Bölüm 1

1.1K 50 42
                                    




"Hunkkkk! Kıyafetimi bulamıyorum." Telaşla odasında oradan oraya koşuşturuyordu esmer oğlan. Mantık çerçevesinde kıyafetinin olabileceği her yere bakıyordu. Belki gözümden kaçmıştır diyerek her yere üç - dört kere baktı. Seslendiği kişiden cevap gelmeyince tekrar bağırdı.

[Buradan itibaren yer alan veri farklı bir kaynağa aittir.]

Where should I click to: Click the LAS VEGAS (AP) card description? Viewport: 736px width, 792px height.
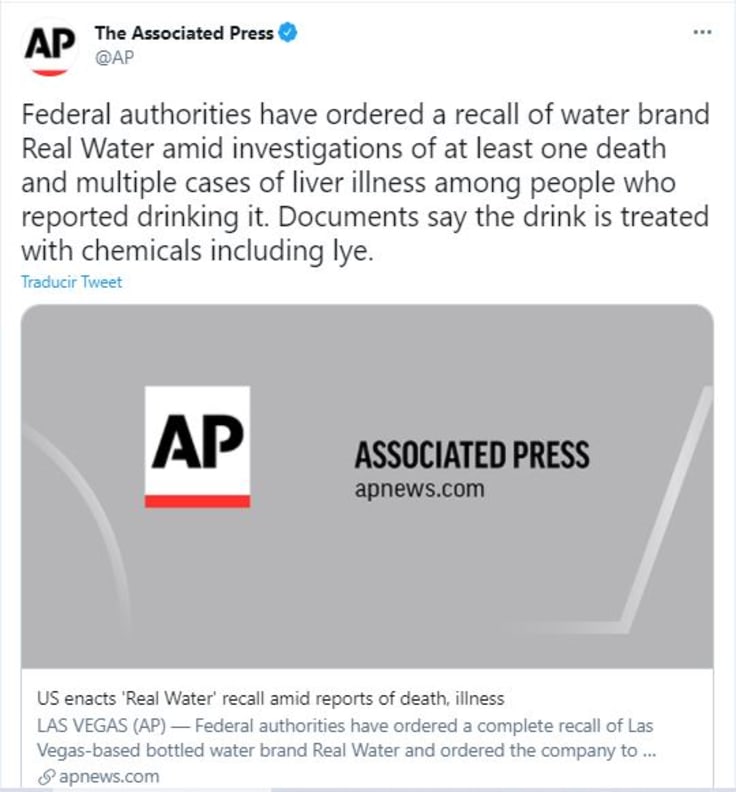tap(345, 725)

"Hunkkkkk!" İri oğlan içeriden sesi ve tıkırtıları duyunca arkadaşının odasına gitti.

"Ne oldu Lance?" Hunk'un kapıyı açıp odaya girmesiyle koşarak yanına gitti. Yakasına yapışarak dizlerinin üzerine çöktü esmer oğlan. Ağlamaklı bir ses tonuyla konuştu.

"Hunk kostümümü hiçbir yerde bulamıyorum." Endişeyle devam etti. Hunk'un aklına gelen şeyle yüzü düştü.

"Şimdiye kuru temizlemeden gelmiş olması gerekiyordu. Ama bulamadım odamda." Yakındığı arkadaşının üzerindeki kostümü görünce sevinçle parladı mavi gözleri. Heyecanla kalktı yerinden.

"Kendi kostümünü giymişsin. O zaman kostümleri kuru temizlemeciden sen mi aldın? Benimkini nereye koydun?"

İri oğlan elini başının arkasına götürüp zoraki bir gülümseme yerleştirdi yüzüne.

"Şey Lance... O konuya gelirsek eğer..." Esmer oğlanın gözlerindeki ışık kaybolmuştu. Çünkü arkadaşının bu hareketlerini çok iyi biliyordu. Kesinlikle kötü bir şey söyleyecekti.

"Lance ben sana söylemeyi unuttum çok üzgünüm..." Cümlesini yarıda kesip derin bir nefes aldı.

"Hunk n-noldu? Korkutma beni..."

"Beni bugün kuru temizlemeden aradılar. Senin kostümünün kumaşı bizimkilerden çok farklıymış." Lance meraklı gözlerle devamını bekliyordu. Az çok ne olacağını tahmin etmişti ama yine de inanmak istemiyordu düşüncelerine.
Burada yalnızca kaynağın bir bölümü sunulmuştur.